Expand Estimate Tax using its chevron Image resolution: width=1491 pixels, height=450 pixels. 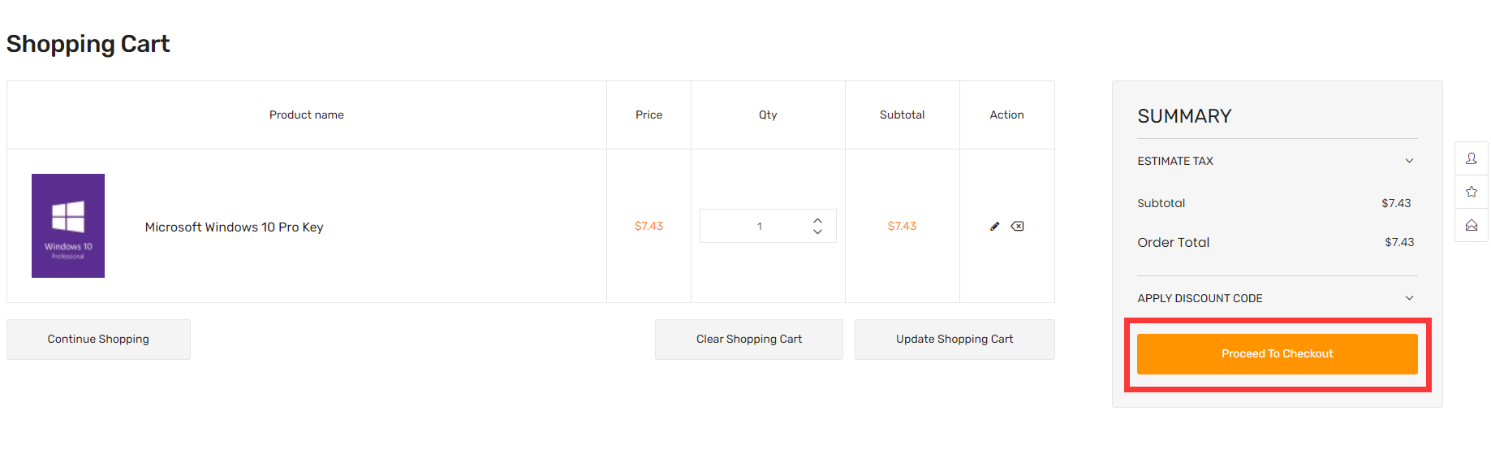click(x=1409, y=161)
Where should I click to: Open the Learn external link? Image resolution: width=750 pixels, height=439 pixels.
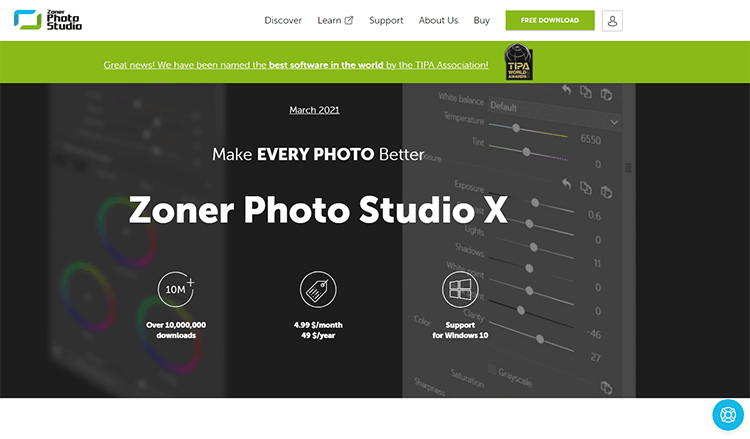point(335,20)
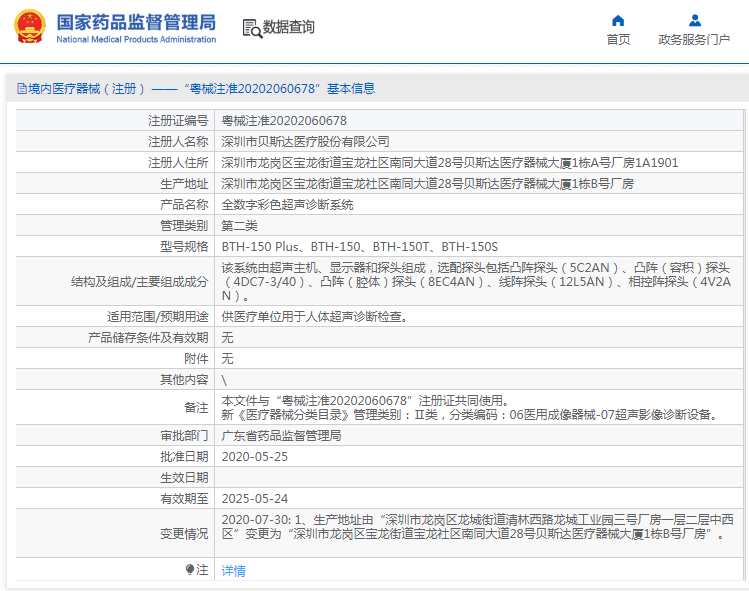Click management category value 第二类
Screen dimensions: 749x591
pos(240,225)
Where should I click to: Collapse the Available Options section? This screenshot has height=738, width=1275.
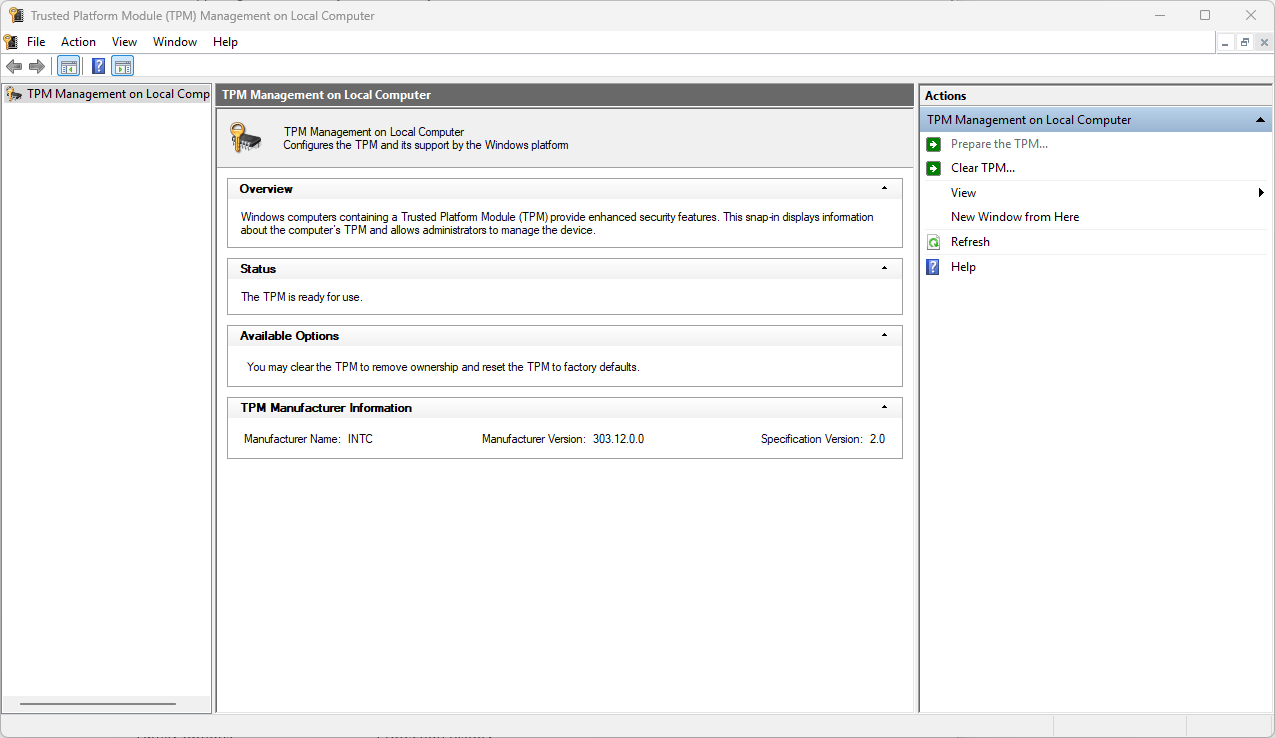[884, 336]
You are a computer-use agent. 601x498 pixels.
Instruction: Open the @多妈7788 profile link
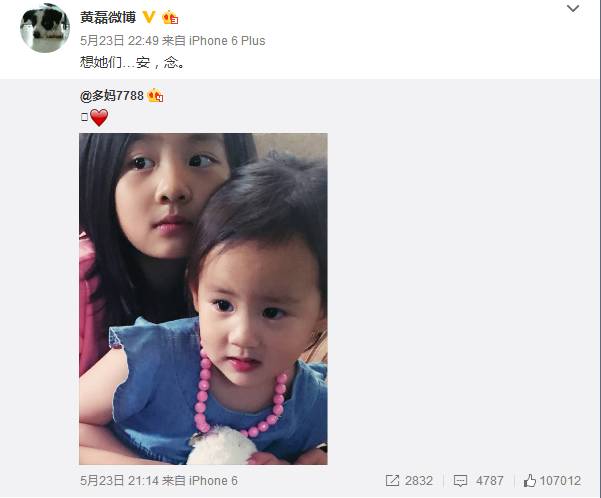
_ _ _ _ _ _ _
Esercizio: Selezioni dai record riportati sopra ogni riga che contiene la parola "Where" e la copi. La distinzione tra maiuscole e minuscole è rilevante.

Soluzione:
Where should I click to: Open the Learn external link? Image resolution: width=750 pixels, height=439 pixels.
Where should I click to: Collapse the Available Options section? This screenshot has height=738, width=1275.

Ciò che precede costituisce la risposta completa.